• _What needs to be done_
For each record, copy the text exactly and omit any picture it holds.

Screenshot grounding data

++++++

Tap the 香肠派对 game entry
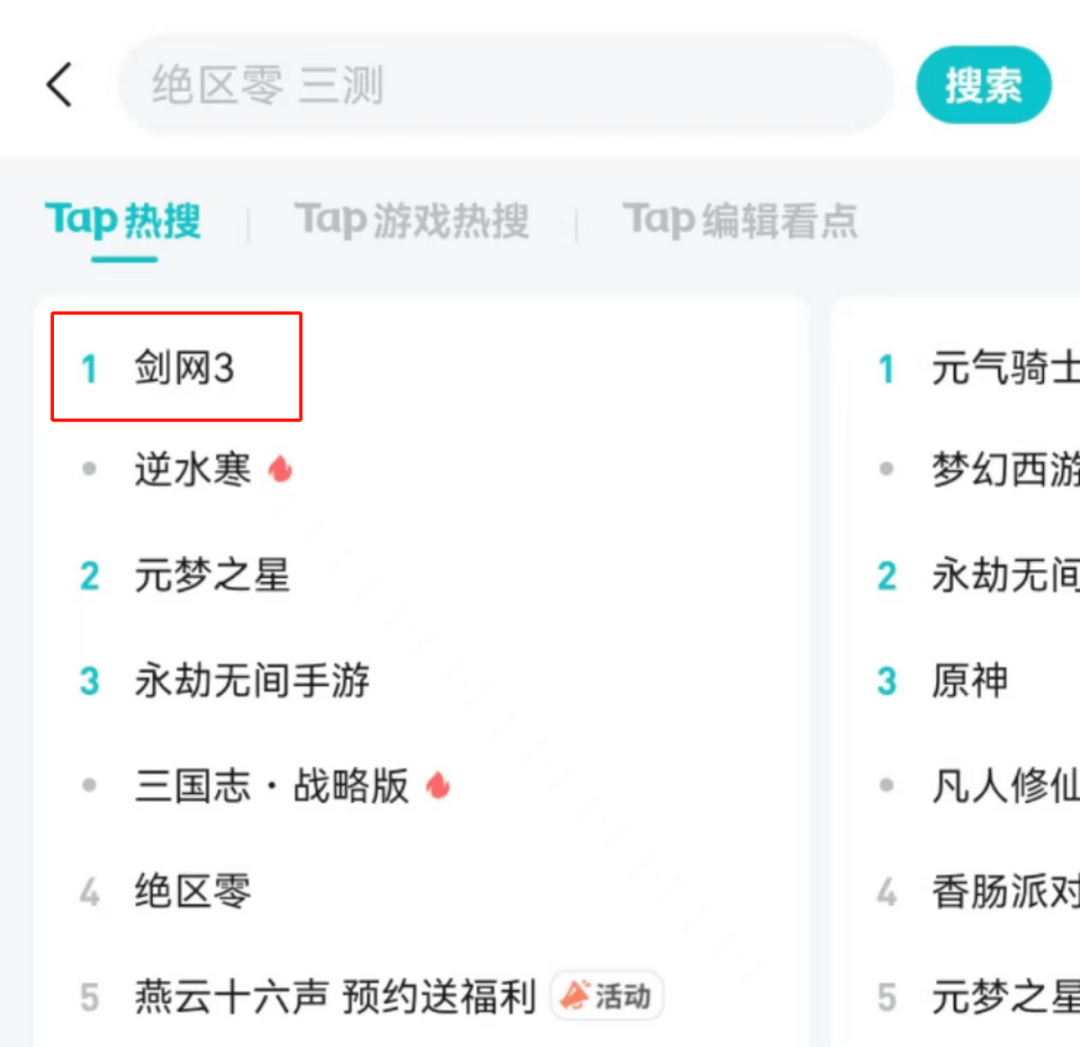The height and width of the screenshot is (1047, 1080). pyautogui.click(x=1005, y=891)
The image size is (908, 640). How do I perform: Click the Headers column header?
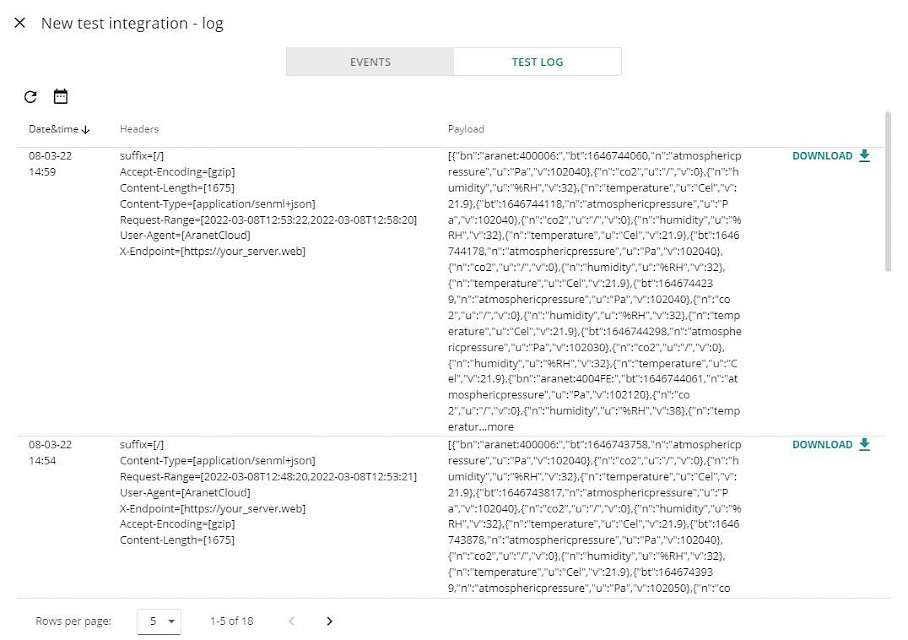pyautogui.click(x=139, y=129)
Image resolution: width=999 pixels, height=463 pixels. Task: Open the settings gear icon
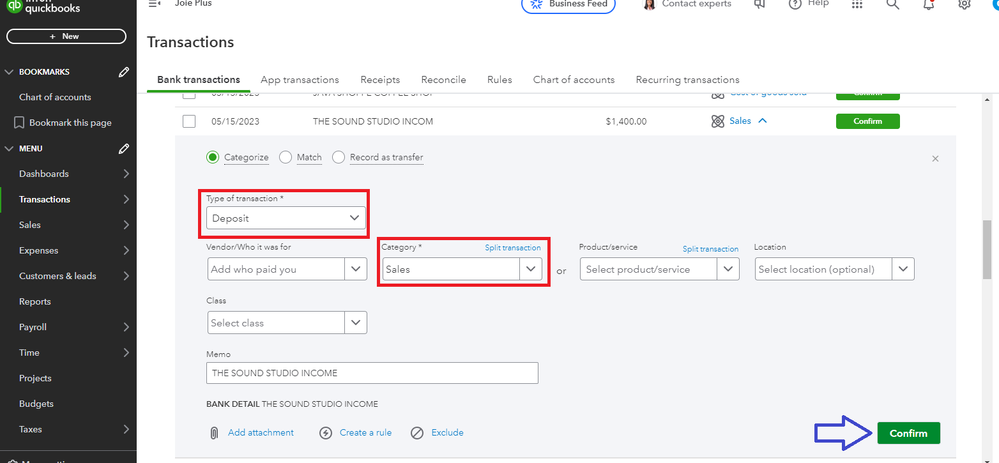pos(964,5)
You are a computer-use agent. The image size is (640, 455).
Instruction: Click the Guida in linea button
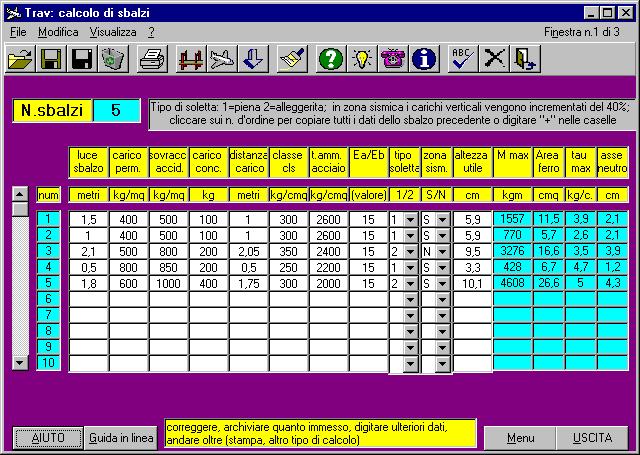click(x=119, y=438)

++++++

• _Solution to the exercise_
Tap the 香肠派对 game entry
The height and width of the screenshot is (1047, 1080). pyautogui.click(x=1005, y=891)
The image size is (908, 640). How do I perform: Click the Headers column header?
pyautogui.click(x=139, y=129)
Image resolution: width=999 pixels, height=463 pixels. Task: Open the settings gear icon
pos(964,5)
You are a computer-use agent. The image size is (640, 455).
Instruction: Click the Guida in linea button
click(x=119, y=438)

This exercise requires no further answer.